41.Inertia is the property of a body by virtue of which, it cannot change by itself

( A ) its state of rest

( B ) its steady state of uniform motion

( C ) its direction of motion

( D ) all of these.

Ans – ( D )

42. A force of ‘P* N acts on a particle so as to accelerate it from rest to a velocity ‘v’ m/s.
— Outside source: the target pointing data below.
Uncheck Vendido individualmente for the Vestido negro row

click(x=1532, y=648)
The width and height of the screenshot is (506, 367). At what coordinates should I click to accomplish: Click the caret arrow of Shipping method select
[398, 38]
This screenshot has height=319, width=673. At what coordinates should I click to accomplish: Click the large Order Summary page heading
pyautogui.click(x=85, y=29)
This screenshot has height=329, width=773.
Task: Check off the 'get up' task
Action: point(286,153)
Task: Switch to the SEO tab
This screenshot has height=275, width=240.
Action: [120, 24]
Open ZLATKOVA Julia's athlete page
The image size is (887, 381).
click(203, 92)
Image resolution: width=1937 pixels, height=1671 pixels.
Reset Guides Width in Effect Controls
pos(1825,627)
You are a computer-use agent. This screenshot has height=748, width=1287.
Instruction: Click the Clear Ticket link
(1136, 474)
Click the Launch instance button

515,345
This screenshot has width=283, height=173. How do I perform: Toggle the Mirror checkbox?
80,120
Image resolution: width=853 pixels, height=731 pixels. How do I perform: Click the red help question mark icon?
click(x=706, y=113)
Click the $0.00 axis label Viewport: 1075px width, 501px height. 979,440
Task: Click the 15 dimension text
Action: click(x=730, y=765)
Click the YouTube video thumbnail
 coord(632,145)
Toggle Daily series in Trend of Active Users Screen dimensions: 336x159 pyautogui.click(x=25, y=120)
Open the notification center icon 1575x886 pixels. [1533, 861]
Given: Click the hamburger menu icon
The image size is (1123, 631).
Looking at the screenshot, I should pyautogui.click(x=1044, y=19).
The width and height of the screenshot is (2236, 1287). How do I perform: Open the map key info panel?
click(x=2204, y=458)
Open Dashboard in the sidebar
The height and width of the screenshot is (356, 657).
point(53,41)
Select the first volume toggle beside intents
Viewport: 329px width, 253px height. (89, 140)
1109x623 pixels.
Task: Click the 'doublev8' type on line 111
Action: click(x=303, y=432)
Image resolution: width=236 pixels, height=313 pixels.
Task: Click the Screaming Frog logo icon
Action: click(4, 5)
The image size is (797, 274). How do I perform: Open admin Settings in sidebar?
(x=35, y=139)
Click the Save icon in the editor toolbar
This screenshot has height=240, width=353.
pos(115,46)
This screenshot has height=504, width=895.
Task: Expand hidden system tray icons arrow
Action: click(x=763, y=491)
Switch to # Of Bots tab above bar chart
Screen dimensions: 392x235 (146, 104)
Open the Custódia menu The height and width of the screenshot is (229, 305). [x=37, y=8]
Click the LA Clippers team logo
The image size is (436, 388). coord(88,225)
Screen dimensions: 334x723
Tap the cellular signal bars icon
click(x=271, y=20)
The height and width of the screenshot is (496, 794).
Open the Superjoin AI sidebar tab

The force ‘P’ is then replaced by ‘Q’ N which decelerates it to rest.

( A ) P may be equal to Q

( B ) P must be equal to Q

( C ) P must be unequal to Q

( D ) none of these

Ans – ( A )

43.An athlete does not come to rest immediately after crossing the winning line due to the

( A ) inertia of motion

( B ) inertia of rest

( C ) inertia of direction

( D ) none of these

Ans – ( A )

44. When a force is exerted on an object, it can change its:

( A ) State

( B ) Position

( C ) Shape

( D ) All the above

Ans – ( D )

45.A bullet of mass A and velocity B is fired into a wooden block of mass C. If the bullet gets embedded in the wooden block, then the magnitude of velocity of the system just after the collision will be

( A ) A+BAC

( B ) A+CB+C

( C ) ACB+C

( D ) ABA+C

Ans – ( D )

46. What force can change the velocity of a body of mass 1kg from 20 m/s to 30m/s in 2 seconds?

( A ) 10 N

( B ) 15 N

( C ) 5 N

( D ) 25 N

Ans – ( C )

47.The masses of two bodies are in ratio 5 : 6 and their velocities are in ratio 1 : 2. Then their linear momentum will be in the ratio

( A ) 5 : 6

( B ) 1 : 2

( C ) 12 : 5

( D ) 5 : 12

Ans – ( D )

48.One way that you can recognize that a force is acting on an object:

( A ) is to note any change in the objects state of motion.

( B ) is to determine its mass at different locations.

( C ) is to measure the instantaneous velocity of a moving object.